Olhando para outros indicadores, a coligação de esquerda, que assenta o discurso na defesa dos trabalhadores e aumento de salários, acaba por ter mais votos em concelhos onde o poder de compra per capita é 14,2% superior à média nacional, o ganho médio dos trabalhadores por conta de outrem é também mais alto (1269,7 euros em comparação com a média nacional de 1108,56), e a disparidade salarial entre homens e mulheres assim como entre profissões (ou seja, com maiores desigualdades) é também mais elevada que no total do país. E é também nos concelhos em que tem melhor votação que há mais trabalhadores imigrantes e o volume de negócios das empresas de todos os sectores (agrícola, industrial e comércio e serviços) é mais alto do que a média nacional. Assim como há mais reformados e beneficiários de apoios como o rendimento mínimo garantido e rendimento social de inserção.

A bandeira das creches para todas as crianças faz sentido no discurso comunista quando se percebe que onde a CDU é mais votada, há 8% menos oferta de pré-escolar, de escolas básicas e secundárias que a média nacional e a taxa de retenção no ensino básico é um quinto mais elevada.

Discurso ecologista não pegou nas zonas dos incêndios

Para além de a aposta na ecologista Heloísa Apolónia para o distrito de Leiria se ter revelado gorada – a CDU teve ali menos 2500 votos do que em 2015 (12.181) -, a verdade é que a coligação também não esteve bem nos concelhos afectados por incêndios nos últimos anos. Os melhores resultados da CDU foram conseguidos em zonas com baixo grau de área ardida (de 1,3%, quando comparada com a média nacional de 6,6%), o que deixa perceber que a mensagem ecologista contra o eucalipto não surtiu efeito nas zonas atingidas pelos incêndios. Apesar disso,

No Algarve, a troca de protagonista a pedido de Paulo Sá (que reconquistara um deputado para a CDU em 2011, mas agora queria voltar à vida académica) por Tiago Raposo, revelou-se infrutífera. A coligação acabou por perder o lugar de deputado, mas a culpa terá sido de um aumento enorme da abstenção: houve mais 25 mil pessoas que não foram votar do que em 2015.

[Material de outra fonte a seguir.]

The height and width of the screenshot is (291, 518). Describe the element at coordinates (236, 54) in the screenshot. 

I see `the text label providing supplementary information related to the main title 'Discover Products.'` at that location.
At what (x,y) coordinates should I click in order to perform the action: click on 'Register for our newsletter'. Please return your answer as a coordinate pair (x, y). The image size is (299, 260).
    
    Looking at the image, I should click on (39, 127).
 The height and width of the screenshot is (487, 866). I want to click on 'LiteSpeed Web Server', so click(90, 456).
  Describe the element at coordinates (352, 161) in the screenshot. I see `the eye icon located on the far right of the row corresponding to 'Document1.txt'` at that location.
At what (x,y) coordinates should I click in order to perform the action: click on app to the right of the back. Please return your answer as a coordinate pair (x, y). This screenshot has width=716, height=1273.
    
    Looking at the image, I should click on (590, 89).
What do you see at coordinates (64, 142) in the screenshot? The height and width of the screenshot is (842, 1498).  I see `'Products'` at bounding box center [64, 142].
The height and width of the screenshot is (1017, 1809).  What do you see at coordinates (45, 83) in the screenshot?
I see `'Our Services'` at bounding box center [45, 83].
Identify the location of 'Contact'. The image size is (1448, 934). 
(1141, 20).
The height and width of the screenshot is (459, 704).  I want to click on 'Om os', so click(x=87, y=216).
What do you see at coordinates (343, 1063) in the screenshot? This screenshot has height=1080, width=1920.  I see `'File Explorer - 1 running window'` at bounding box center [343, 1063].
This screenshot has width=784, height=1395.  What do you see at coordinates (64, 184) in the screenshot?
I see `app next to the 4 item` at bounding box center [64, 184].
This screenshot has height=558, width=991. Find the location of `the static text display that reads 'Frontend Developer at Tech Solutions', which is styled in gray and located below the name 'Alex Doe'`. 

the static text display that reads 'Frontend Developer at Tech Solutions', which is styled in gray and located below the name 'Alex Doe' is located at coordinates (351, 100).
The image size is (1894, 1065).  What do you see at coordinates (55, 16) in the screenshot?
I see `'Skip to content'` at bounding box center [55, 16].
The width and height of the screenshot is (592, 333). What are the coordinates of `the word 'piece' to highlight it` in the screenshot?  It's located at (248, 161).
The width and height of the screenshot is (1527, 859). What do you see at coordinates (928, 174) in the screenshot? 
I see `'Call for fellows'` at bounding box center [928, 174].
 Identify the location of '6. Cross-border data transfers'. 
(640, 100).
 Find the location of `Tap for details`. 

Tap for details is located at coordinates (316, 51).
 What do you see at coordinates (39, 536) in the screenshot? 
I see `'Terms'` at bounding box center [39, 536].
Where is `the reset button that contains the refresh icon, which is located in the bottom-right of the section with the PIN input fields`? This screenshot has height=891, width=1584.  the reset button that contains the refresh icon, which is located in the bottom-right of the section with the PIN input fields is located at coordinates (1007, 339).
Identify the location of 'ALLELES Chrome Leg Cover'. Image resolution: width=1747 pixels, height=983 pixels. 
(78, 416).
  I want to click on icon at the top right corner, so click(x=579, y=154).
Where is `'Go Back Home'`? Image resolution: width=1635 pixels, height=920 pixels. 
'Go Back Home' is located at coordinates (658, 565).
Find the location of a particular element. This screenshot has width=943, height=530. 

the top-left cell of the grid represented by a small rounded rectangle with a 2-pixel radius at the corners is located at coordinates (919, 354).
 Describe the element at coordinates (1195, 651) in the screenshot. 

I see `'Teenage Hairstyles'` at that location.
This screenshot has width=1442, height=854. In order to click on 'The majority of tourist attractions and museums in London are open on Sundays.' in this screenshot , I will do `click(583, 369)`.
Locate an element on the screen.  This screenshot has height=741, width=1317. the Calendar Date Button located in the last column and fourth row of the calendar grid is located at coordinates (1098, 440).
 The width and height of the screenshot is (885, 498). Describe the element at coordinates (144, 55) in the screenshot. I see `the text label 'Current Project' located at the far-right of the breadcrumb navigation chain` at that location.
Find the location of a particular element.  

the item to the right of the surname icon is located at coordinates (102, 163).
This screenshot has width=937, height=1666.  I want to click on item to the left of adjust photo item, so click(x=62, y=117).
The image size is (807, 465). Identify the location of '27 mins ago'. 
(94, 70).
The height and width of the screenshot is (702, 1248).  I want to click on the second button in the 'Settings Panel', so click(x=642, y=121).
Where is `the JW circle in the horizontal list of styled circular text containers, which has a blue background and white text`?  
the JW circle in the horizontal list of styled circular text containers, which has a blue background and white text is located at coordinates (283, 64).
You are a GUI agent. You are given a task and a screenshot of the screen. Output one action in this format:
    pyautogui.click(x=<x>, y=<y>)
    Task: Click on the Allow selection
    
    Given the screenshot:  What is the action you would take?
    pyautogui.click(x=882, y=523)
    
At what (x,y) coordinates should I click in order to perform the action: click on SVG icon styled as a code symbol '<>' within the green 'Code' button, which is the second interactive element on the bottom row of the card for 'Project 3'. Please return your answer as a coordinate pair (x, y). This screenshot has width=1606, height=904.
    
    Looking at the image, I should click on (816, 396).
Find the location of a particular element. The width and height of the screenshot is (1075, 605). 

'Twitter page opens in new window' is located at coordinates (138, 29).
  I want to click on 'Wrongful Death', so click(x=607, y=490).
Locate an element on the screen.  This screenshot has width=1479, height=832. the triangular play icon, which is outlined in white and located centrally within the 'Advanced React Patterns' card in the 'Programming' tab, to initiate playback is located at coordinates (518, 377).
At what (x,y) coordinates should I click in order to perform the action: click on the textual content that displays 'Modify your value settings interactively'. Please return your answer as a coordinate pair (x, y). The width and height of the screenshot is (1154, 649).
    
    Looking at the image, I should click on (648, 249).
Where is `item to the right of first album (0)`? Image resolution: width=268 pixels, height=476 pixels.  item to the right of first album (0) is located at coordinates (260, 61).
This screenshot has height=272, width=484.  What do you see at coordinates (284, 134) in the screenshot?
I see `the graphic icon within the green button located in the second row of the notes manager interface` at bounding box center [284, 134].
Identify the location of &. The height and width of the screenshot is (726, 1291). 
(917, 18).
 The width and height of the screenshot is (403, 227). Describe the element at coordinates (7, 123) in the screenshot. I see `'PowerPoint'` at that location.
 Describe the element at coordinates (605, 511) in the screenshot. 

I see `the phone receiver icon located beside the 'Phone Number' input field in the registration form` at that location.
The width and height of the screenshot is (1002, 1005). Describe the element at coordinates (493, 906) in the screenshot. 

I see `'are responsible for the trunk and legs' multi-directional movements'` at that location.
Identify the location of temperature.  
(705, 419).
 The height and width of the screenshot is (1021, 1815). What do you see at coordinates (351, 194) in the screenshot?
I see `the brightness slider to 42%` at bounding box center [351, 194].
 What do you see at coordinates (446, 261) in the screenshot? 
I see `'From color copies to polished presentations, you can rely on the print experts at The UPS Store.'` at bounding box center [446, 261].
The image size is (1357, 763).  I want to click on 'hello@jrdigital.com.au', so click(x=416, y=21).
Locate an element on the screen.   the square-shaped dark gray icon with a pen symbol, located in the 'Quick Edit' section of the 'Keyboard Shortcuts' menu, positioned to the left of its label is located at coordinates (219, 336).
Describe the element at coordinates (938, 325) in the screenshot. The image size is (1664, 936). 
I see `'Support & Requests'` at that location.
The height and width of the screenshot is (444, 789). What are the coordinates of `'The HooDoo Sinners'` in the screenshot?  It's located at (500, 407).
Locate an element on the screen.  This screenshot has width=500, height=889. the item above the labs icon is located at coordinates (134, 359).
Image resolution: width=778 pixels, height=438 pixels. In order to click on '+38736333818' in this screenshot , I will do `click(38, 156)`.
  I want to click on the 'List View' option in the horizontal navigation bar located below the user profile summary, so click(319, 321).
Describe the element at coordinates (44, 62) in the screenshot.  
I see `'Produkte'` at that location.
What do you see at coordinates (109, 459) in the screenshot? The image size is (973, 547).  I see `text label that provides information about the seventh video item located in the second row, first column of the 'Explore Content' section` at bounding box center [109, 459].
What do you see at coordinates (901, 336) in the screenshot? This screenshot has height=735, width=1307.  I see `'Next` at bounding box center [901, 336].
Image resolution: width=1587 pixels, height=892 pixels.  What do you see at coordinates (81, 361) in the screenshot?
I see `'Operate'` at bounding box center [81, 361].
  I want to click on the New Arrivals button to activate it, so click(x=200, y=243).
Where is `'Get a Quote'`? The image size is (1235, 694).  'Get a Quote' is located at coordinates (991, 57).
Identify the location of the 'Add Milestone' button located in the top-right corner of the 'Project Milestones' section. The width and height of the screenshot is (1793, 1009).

Já em Braga, a CDU perdeu seis mil votos, os brancos e nulos aumentaram outro tanto, e o CDS, ao concorrer sozinho, roubou-lhe o quarto lugar de partido mais votado e o deputado – Carla Cruz não regressa, por isso, ao Parlamento. No Porto, a pulverização de partidos (foram mais seis que em 2015) e o aumento da abstenção representou uma machadada de 20.700 votos na CDU, que perdeu um dos três deputados que ali tinha. A explicação para perda de um deputado por Lisboa é igual, com um cenário ainda pior para a coligação de comunistas e ecologistas em termos de votos. E em Setúbal, a CDU tornou-se a segunda força mais votada ultrapassando o PSD, mas perdeu 17 mil votos e um deputado.